» **EXERCISE DETAILS**: In the data below, put everything from the line with "The image size" down to the line with "(x=1083, y=824)" into a JSON list of strings, one string per line and no blank lines. Leave the pictures out.

### LISTING

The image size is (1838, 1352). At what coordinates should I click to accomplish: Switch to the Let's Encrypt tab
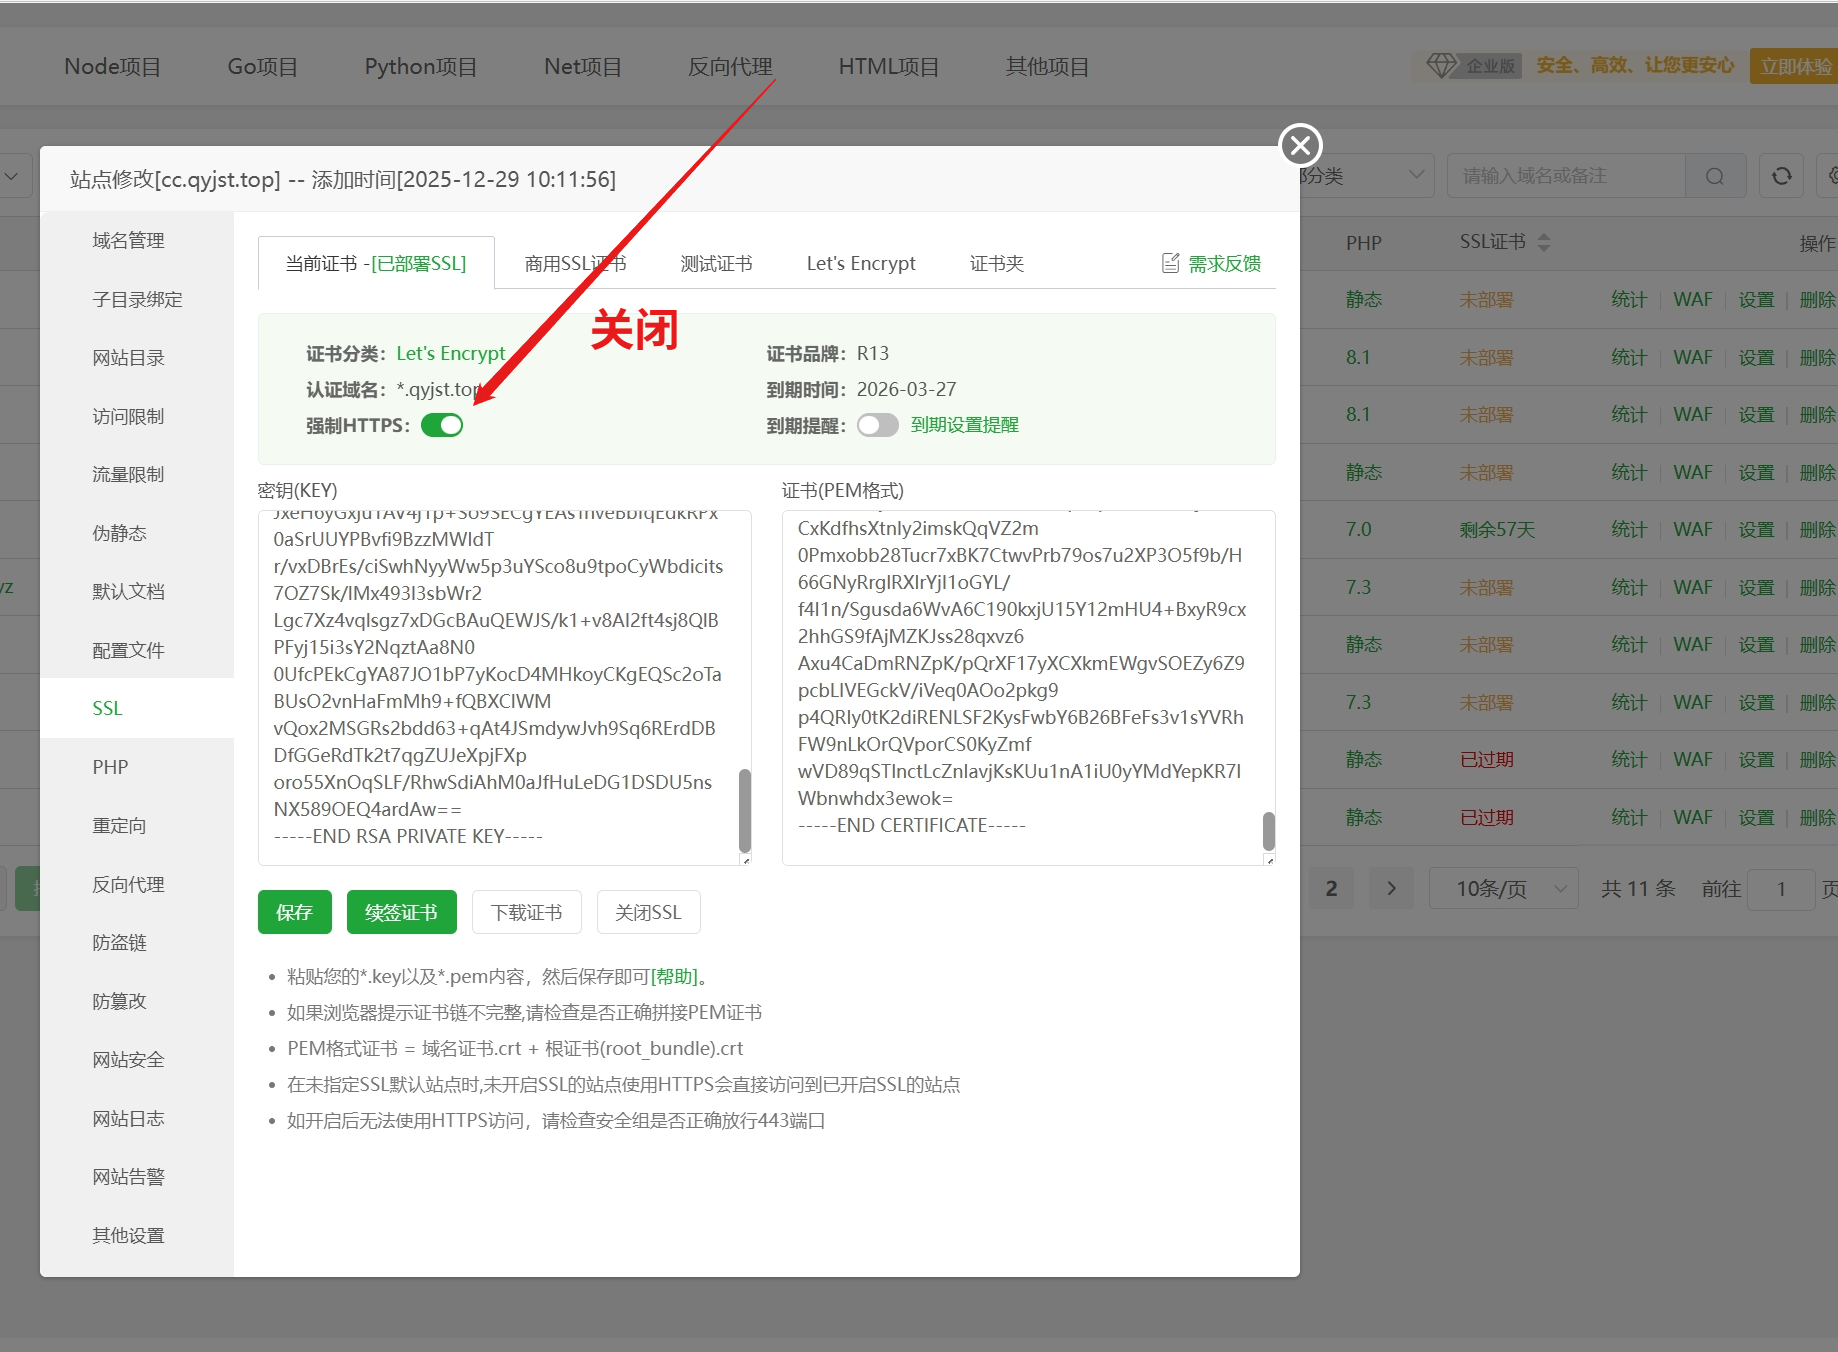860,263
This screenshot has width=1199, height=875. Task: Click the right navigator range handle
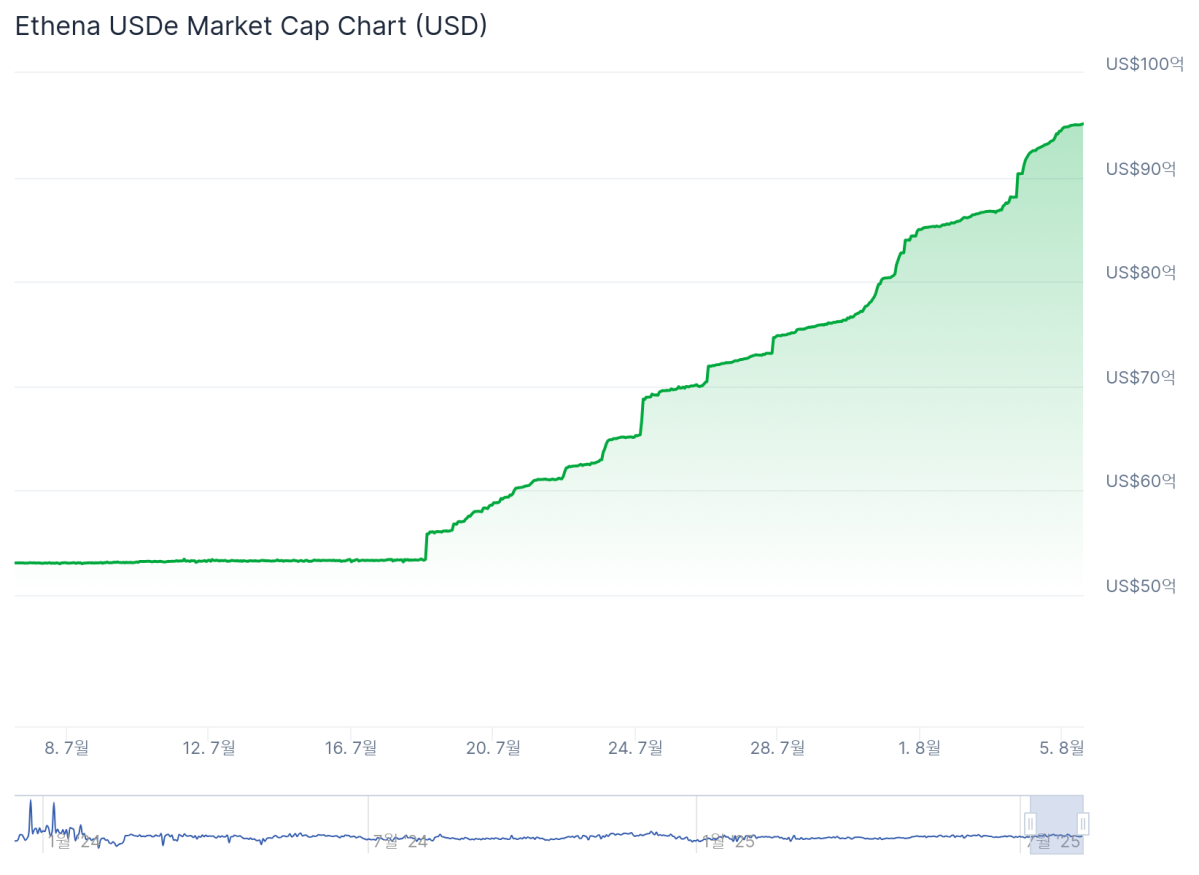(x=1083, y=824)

######
### LISTING

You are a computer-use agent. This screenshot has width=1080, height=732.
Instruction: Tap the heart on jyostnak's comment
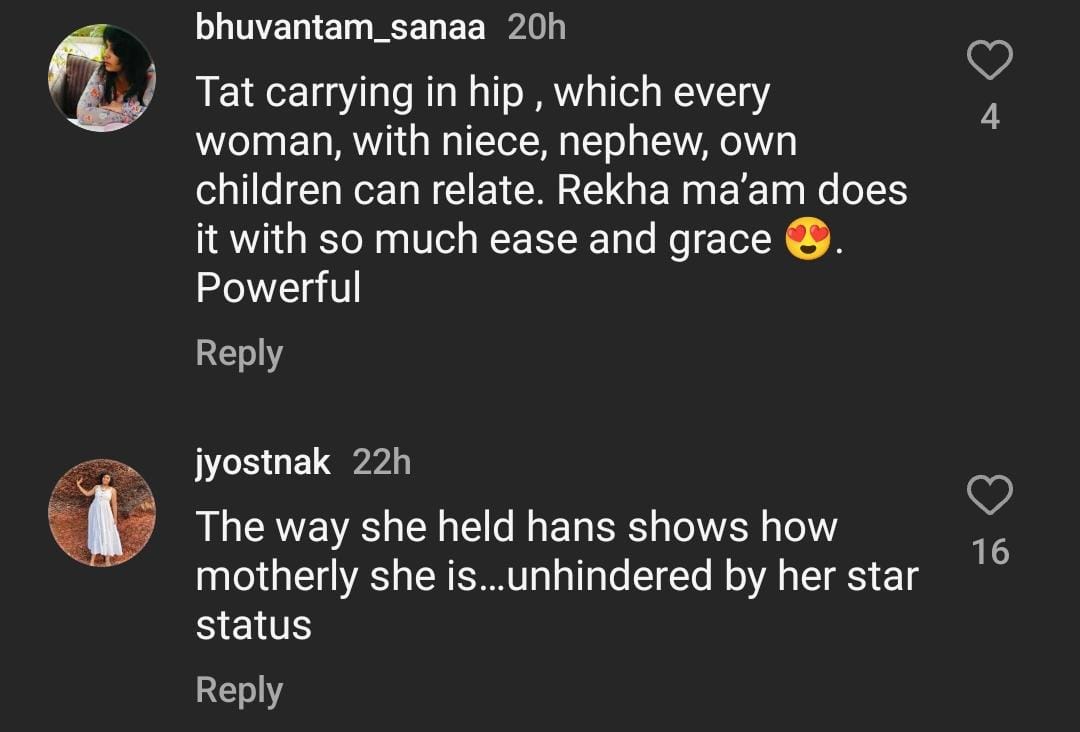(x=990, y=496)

######

» **WRITTEN SOLUTION**:
[
  "The image size is (1838, 1352). At what coordinates should I click to accomplish: Switch to the Let's Encrypt tab",
  "860,263",
  "This screenshot has width=1199, height=875. Task: Click the right navigator range handle",
  "(x=1083, y=824)"
]